***** 节选文字 *****

然而使这两个德国人最感到讨厌的,则是吐鲁番的大蟑螂。范莱考克写道:“在早晨一觉醒来,想不到这种东西竟蹲伏在人的鼻子上,它的两只大眼睛死死地瞅着人。它的长长的触角还正在准备着袭击它的受害者的眼睛。看到这种情景,真令人忍不住要呕吐。
我们常常把吓得要跑的虫子捉住,然后把它弄碎。这时候它就散发出一种极其难闻的恶臭。”正当这时,一个令人愉快的意外事件改变了这种尴尬的情况。那就是,巴塔思这时突然受到了热烈的欢迎。事情是这样,在前一年他随同戈伦维德尔的远征队来到这里时,起初这两个德国人被当地人错认为是他们所讨厌的俄国佬。

***** 所附各行 *****

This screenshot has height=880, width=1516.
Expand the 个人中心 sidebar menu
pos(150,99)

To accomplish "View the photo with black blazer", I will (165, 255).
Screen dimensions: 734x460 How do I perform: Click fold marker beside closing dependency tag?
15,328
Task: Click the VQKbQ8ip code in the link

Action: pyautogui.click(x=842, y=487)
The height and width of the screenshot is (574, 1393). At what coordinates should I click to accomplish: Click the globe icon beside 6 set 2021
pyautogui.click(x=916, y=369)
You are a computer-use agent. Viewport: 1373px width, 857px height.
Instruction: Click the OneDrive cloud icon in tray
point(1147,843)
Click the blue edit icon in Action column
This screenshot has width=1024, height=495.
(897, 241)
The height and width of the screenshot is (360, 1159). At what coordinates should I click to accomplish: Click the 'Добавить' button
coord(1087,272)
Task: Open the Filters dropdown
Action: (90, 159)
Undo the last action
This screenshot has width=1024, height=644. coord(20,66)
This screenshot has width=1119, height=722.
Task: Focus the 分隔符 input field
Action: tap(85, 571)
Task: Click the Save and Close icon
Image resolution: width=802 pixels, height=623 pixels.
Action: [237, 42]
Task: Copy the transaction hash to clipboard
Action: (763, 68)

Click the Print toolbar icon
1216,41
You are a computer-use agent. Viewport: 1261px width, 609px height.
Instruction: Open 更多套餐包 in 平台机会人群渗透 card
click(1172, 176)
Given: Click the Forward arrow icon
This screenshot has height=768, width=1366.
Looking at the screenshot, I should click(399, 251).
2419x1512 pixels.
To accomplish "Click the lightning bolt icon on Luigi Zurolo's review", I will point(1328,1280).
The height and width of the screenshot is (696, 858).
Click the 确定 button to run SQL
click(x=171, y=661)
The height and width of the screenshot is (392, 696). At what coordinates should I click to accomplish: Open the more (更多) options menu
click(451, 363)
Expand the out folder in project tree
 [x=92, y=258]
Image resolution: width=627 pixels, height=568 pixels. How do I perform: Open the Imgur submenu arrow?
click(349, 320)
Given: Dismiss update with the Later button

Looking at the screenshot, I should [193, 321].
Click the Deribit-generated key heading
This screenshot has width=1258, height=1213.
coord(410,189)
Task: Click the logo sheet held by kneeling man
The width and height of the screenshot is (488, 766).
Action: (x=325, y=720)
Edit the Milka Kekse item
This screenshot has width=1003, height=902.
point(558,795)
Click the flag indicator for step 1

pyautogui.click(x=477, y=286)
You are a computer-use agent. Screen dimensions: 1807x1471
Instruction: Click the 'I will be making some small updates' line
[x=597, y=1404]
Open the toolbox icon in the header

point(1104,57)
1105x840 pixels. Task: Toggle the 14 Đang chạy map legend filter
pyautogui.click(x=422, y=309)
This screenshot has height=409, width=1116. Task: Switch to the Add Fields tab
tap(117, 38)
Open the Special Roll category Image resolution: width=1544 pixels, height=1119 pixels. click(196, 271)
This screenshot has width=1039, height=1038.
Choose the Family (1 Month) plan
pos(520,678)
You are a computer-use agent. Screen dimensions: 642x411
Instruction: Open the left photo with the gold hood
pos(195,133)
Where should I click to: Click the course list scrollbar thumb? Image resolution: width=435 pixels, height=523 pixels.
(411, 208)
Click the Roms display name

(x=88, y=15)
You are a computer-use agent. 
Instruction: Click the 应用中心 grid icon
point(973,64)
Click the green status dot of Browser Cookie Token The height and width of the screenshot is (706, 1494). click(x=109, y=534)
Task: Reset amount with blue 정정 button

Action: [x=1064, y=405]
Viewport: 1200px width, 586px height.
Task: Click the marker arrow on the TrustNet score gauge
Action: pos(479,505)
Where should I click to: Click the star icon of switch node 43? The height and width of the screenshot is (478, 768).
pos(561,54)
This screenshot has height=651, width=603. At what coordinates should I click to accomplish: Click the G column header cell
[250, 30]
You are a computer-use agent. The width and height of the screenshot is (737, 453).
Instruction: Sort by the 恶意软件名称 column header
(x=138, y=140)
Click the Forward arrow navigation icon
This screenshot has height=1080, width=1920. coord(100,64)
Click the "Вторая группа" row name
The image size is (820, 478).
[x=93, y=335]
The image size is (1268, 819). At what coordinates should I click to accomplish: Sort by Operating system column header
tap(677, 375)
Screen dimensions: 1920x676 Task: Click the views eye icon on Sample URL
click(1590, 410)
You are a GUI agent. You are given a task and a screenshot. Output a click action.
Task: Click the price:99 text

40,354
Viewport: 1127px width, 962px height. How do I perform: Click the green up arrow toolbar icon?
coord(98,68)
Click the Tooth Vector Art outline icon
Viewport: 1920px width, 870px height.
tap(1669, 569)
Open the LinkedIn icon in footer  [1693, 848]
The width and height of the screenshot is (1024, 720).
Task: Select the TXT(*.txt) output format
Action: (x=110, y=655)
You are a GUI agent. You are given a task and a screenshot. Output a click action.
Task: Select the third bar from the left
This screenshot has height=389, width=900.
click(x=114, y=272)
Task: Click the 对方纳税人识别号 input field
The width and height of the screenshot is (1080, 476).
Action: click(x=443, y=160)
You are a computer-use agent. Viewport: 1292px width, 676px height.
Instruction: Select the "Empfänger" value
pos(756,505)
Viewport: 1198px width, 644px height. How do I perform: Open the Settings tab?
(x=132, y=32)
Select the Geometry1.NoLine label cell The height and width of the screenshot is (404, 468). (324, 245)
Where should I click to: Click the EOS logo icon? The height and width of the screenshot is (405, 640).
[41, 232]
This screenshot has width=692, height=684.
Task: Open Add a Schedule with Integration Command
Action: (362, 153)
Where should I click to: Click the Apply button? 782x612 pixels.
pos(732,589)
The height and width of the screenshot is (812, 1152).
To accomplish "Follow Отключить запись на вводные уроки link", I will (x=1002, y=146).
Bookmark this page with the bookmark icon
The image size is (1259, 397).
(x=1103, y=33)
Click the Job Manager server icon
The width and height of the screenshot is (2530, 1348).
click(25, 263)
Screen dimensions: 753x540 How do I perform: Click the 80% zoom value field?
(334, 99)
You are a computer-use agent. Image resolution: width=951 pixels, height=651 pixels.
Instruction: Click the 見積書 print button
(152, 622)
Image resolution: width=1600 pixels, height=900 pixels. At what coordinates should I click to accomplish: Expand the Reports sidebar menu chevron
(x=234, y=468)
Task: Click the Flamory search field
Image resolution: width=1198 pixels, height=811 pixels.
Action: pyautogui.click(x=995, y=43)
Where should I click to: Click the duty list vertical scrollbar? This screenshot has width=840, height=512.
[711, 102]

*****

要做什么. 把节选文字里出现的人名全部列出来。 这些行跟节选文字没有关系。

参考答案. 范莱考克、巴塔思、戈伦维德尔